What is required -
Reproduce the material starting at the line containing "Viewport: 973px width, 481px" and ending at the line containing "918x694 pixels. [x=253, y=579]", replacing "Reset" with "Clear" and leaving everything else unchanged.

Records for the exercise -
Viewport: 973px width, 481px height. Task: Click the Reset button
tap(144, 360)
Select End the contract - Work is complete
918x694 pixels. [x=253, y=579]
...
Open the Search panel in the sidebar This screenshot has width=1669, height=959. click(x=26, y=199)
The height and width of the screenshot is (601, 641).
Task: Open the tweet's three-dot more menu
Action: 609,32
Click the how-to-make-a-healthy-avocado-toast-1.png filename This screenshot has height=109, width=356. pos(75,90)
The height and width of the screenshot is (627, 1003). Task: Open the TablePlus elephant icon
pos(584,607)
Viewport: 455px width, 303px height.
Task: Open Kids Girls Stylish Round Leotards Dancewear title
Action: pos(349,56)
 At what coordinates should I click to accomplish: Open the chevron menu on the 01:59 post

Solution for this task -
Viewport: 973px width, 481px height. Task: Click the Clear button
tap(144, 360)
Select End the contract - Work is complete
918x694 pixels. [x=253, y=579]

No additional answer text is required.